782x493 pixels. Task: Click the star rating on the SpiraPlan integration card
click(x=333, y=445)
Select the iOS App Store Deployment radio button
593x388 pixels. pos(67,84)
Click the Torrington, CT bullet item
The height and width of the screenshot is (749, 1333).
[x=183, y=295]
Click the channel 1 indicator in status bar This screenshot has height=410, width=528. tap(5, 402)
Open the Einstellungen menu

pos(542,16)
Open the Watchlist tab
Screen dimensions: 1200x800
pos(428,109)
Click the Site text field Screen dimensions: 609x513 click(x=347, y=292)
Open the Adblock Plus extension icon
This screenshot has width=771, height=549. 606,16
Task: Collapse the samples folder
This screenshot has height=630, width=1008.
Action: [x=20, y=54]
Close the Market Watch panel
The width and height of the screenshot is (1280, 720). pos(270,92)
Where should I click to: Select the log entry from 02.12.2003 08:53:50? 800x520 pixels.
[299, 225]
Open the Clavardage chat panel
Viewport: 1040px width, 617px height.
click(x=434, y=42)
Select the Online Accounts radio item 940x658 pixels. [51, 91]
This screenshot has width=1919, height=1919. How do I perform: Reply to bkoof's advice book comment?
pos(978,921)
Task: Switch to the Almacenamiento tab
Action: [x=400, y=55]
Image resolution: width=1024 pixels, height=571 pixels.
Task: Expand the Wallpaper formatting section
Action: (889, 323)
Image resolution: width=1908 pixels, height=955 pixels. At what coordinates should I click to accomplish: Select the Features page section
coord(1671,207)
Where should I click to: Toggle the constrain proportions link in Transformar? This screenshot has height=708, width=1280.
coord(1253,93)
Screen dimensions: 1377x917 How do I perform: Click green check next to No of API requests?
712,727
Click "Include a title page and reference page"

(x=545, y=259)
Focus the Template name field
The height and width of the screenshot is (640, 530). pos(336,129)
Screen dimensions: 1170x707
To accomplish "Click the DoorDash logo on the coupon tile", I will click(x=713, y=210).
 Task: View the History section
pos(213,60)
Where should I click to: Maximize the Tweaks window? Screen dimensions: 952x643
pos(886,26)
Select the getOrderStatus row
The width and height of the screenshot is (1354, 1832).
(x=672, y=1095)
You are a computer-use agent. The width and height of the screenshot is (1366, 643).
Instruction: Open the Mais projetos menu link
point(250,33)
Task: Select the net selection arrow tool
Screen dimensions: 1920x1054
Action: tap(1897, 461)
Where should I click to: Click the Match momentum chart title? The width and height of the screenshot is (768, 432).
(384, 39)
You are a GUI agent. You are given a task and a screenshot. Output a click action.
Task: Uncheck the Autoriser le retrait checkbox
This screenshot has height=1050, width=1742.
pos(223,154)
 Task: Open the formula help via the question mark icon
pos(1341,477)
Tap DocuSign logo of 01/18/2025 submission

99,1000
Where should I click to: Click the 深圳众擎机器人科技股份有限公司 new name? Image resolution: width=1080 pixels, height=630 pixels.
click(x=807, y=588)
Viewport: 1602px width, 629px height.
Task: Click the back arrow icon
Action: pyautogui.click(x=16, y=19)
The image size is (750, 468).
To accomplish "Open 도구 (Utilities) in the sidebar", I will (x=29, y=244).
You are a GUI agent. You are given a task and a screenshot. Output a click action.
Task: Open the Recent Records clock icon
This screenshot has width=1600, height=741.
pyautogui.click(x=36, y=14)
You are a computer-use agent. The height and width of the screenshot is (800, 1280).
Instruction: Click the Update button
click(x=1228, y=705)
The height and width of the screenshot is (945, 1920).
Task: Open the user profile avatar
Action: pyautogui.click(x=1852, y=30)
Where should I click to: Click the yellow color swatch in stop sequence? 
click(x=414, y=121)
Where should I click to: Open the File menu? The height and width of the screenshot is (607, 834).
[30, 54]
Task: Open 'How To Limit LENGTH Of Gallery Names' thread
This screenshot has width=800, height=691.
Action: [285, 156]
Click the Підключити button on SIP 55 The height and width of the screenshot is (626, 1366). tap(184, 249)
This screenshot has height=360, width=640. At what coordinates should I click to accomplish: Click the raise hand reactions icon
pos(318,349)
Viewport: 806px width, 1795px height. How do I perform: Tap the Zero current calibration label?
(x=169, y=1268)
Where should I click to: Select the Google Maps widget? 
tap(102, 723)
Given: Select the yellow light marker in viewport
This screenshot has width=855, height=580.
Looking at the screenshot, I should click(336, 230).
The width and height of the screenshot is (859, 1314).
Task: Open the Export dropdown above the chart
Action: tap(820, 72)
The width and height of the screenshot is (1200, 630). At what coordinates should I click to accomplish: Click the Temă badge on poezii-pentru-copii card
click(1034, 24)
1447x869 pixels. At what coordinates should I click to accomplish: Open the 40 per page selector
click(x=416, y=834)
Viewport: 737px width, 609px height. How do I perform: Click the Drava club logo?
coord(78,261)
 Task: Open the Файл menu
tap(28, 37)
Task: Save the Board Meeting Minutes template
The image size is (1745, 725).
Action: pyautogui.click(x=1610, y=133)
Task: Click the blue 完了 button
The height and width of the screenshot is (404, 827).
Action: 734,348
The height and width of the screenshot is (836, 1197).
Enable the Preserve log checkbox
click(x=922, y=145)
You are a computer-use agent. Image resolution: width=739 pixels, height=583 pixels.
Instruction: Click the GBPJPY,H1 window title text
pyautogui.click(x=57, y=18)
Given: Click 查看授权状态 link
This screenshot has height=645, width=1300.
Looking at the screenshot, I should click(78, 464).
§ §
> **Exercise aim**: Your response should be the lines above from the first to the one containing "You are a computer-use agent. The width", inclusive, each given exactly.

> **Response for this exercise**:
782x493 pixels. Task: Click the star rating on the SpiraPlan integration card
click(x=333, y=445)
Select the iOS App Store Deployment radio button
593x388 pixels. pos(67,84)
Click the Torrington, CT bullet item
The height and width of the screenshot is (749, 1333).
[x=183, y=295]
Click the channel 1 indicator in status bar This screenshot has height=410, width=528. tap(5, 402)
Open the Einstellungen menu

pos(542,16)
Open the Watchlist tab
Screen dimensions: 1200x800
pos(428,109)
Click the Site text field Screen dimensions: 609x513 click(x=347, y=292)
Open the Adblock Plus extension icon
This screenshot has width=771, height=549. 606,16
Task: Collapse the samples folder
This screenshot has height=630, width=1008.
Action: [x=20, y=54]
Close the Market Watch panel
The width and height of the screenshot is (1280, 720). pos(270,92)
Where should I click to: Select the log entry from 02.12.2003 08:53:50? 800x520 pixels.
[299, 225]
Open the Clavardage chat panel
Viewport: 1040px width, 617px height.
click(x=434, y=42)
Select the Online Accounts radio item 940x658 pixels. [51, 91]
This screenshot has width=1919, height=1919. How do I perform: Reply to bkoof's advice book comment?
pos(978,921)
Task: Switch to the Almacenamiento tab
Action: [x=400, y=55]
Image resolution: width=1024 pixels, height=571 pixels.
Task: Expand the Wallpaper formatting section
Action: (889, 323)
Image resolution: width=1908 pixels, height=955 pixels. At what coordinates should I click to accomplish: Select the Features page section
coord(1671,207)
Where should I click to: Toggle the constrain proportions link in Transformar? This screenshot has height=708, width=1280.
coord(1253,93)
Screen dimensions: 1377x917 How do I perform: Click green check next to No of API requests?
712,727
Click "Include a title page and reference page"

(x=545, y=259)
Focus the Template name field
The height and width of the screenshot is (640, 530). pos(336,129)
Screen dimensions: 1170x707
To accomplish "Click the DoorDash logo on the coupon tile", I will click(x=713, y=210).
 Task: View the History section
pos(213,60)
Where should I click to: Maximize the Tweaks window? Screen dimensions: 952x643
pos(886,26)
Select the getOrderStatus row
The width and height of the screenshot is (1354, 1832).
(x=672, y=1095)
You are a computer-use agent. The width and height of the screenshot is (1366, 643).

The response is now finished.